Examples of Simplifying Synthesis

  • Halichondrin B (32 stereocenters): Produced by a marine sponge; a really great anti-cancer molecule. But its difficult to extract synthetically.
  • Developed a synthetic version which is Eribulin A pharmaceutical company, was to make a fully synthetic version is arribulin and it turns out that all of this stuff here is not really important actually to the biological activity, right? So you can chop all that off and you can end up with a much simpler drug.

Multi-Step Chemical Synthesis

  • Involves starting with a commercially available material and undergoing various transformations to build complexity.
  • Steps may include installing oxygens, oxidation reactions, removing methyl groups, cyclization, and deprotection.
  • Protecting groups mask functional groups to prevent them from reacting, allowing for on-demand liberation for further transformations.

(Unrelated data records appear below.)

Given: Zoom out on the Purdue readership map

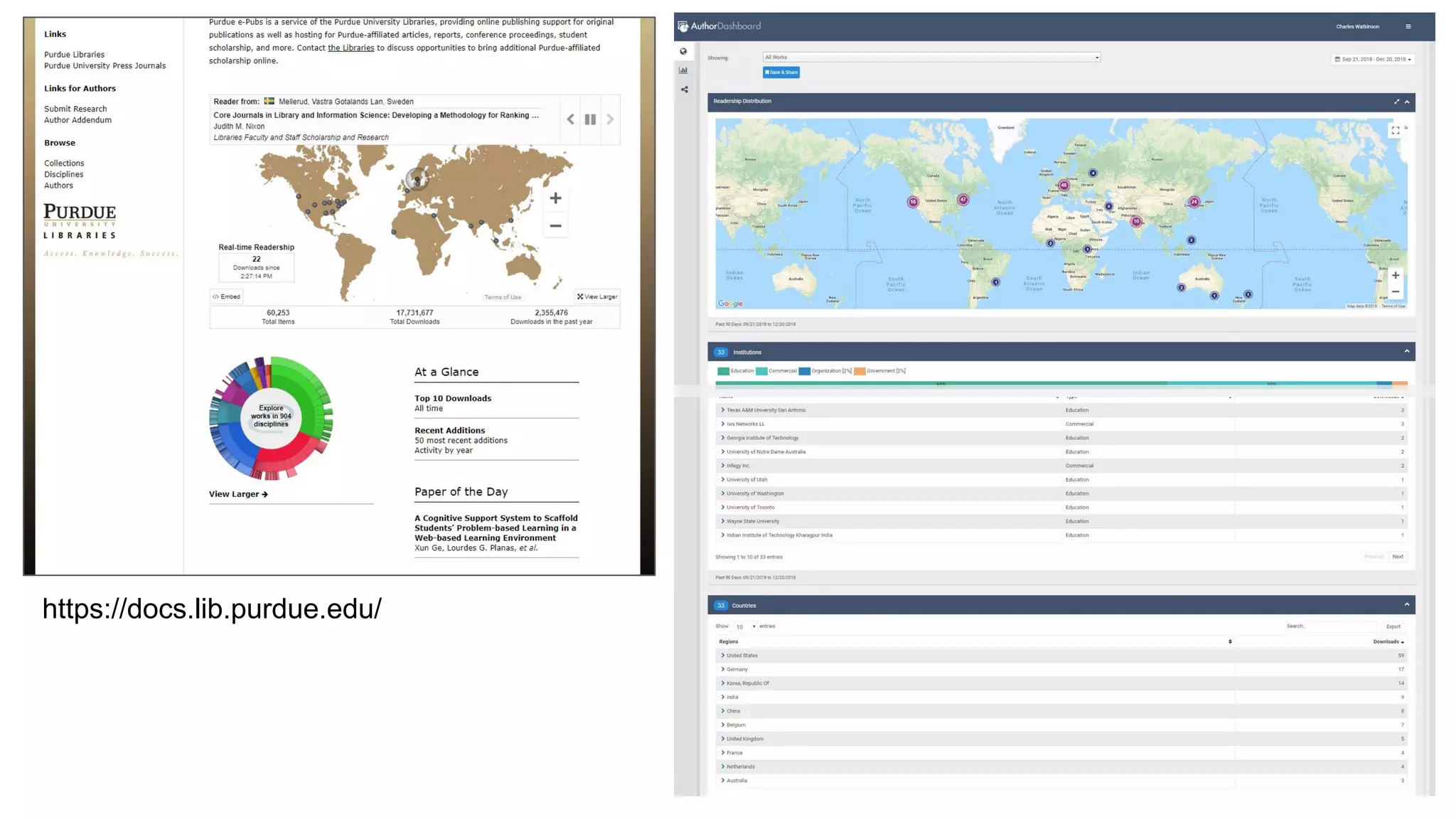Looking at the screenshot, I should [x=555, y=226].
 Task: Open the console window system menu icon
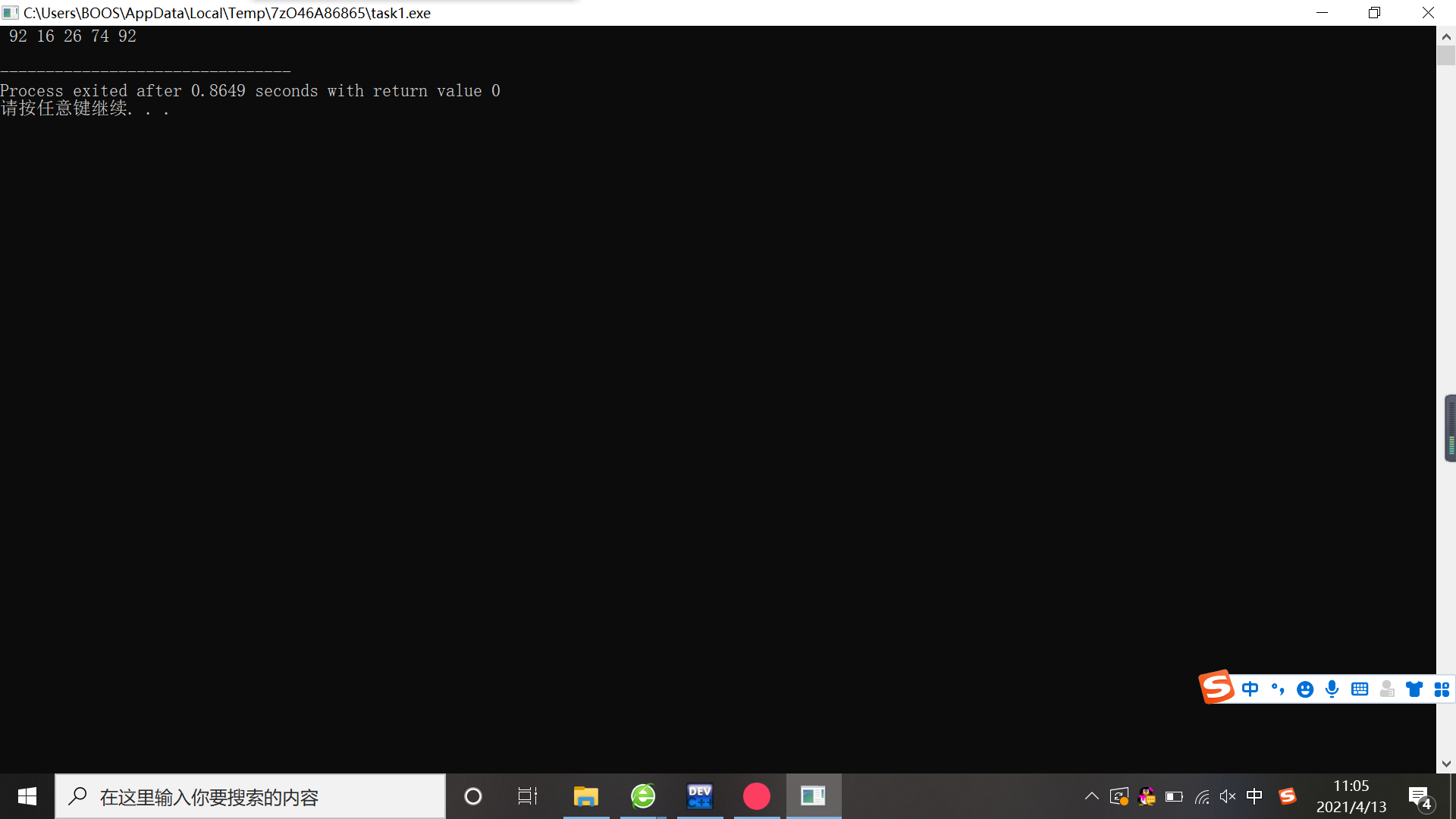click(x=11, y=13)
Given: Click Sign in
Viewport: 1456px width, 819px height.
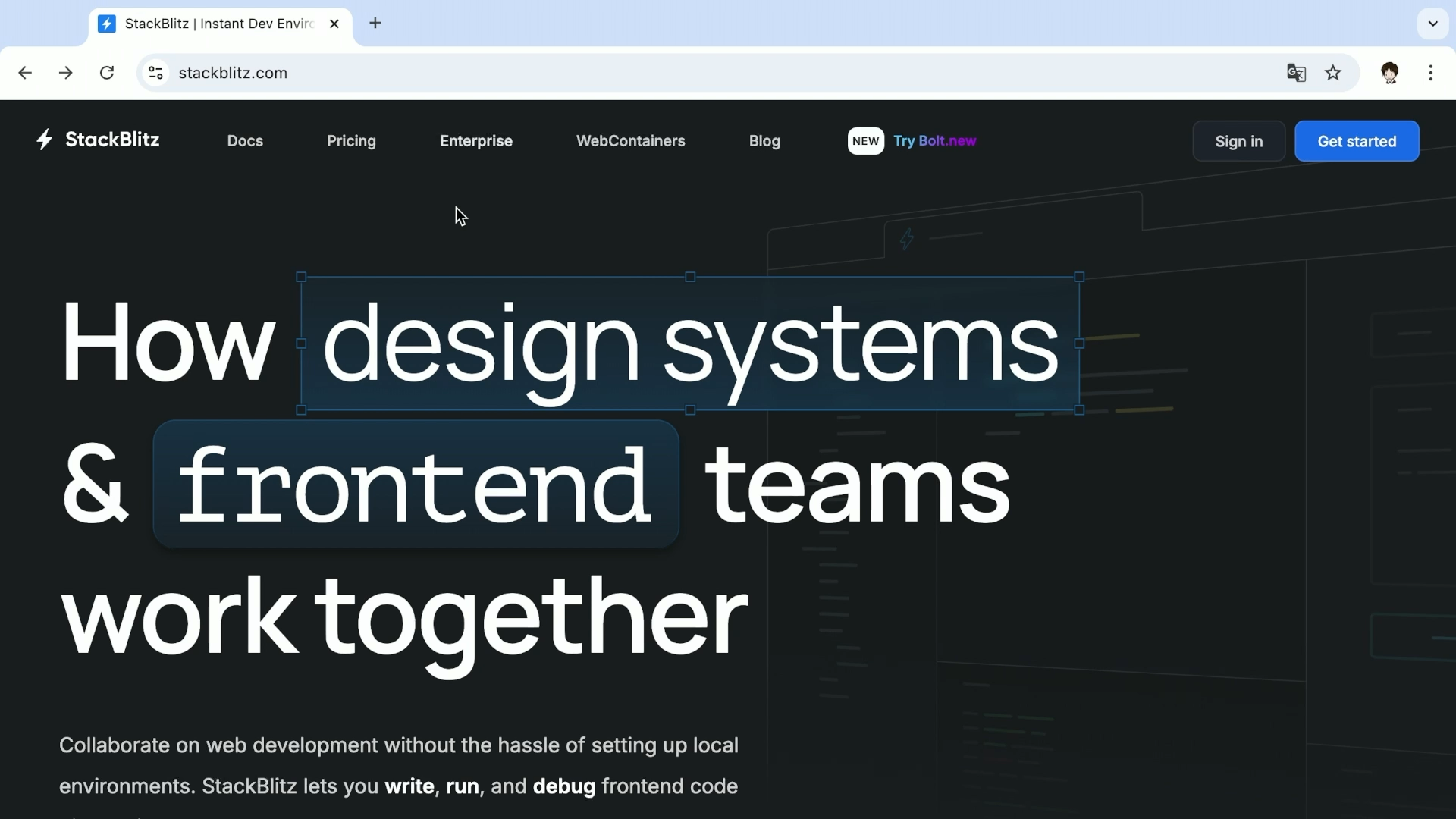Looking at the screenshot, I should point(1238,141).
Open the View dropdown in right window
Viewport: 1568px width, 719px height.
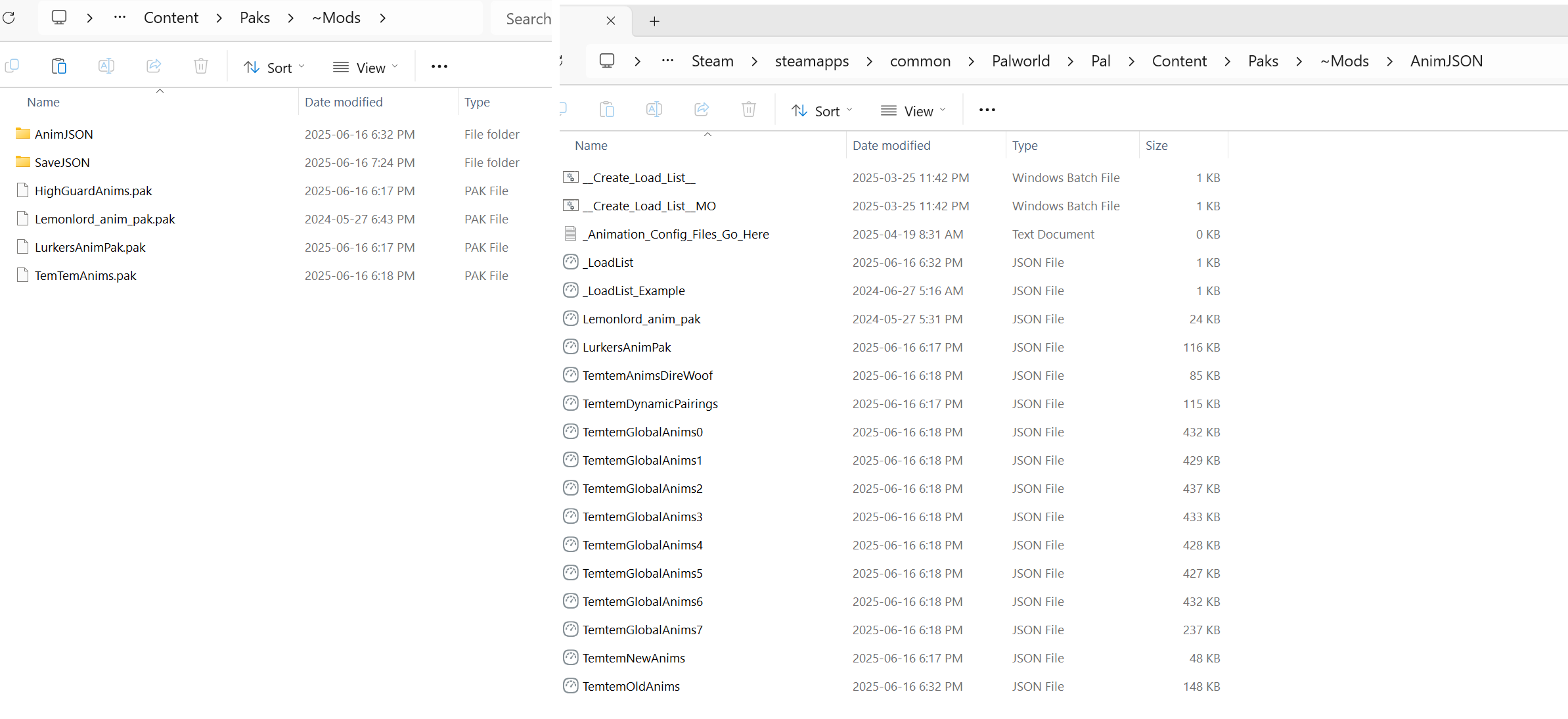(913, 110)
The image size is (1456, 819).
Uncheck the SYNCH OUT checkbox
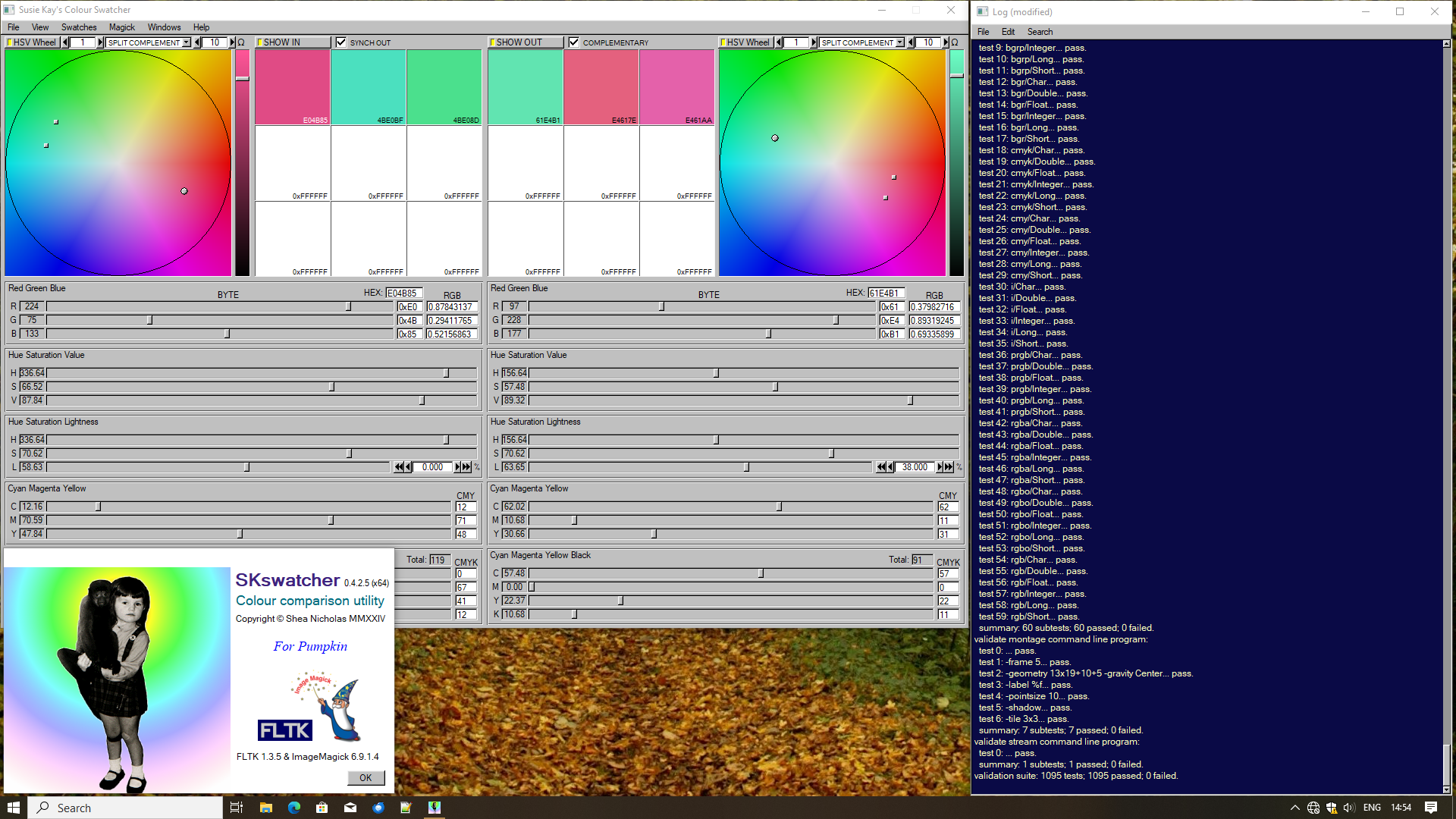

General Guide for Synthesis

  • Draw and view the target in as many ways as possible.
  • Focus on the carbon skeleton and consider functional groups as decoration.
  • Think about and talk about the structure, its functional groups, and their reactivity.
  • Simplify the problem to make it more manageable.
  • Everything should be made as simple as possible, but not simpler (Albert Einstein).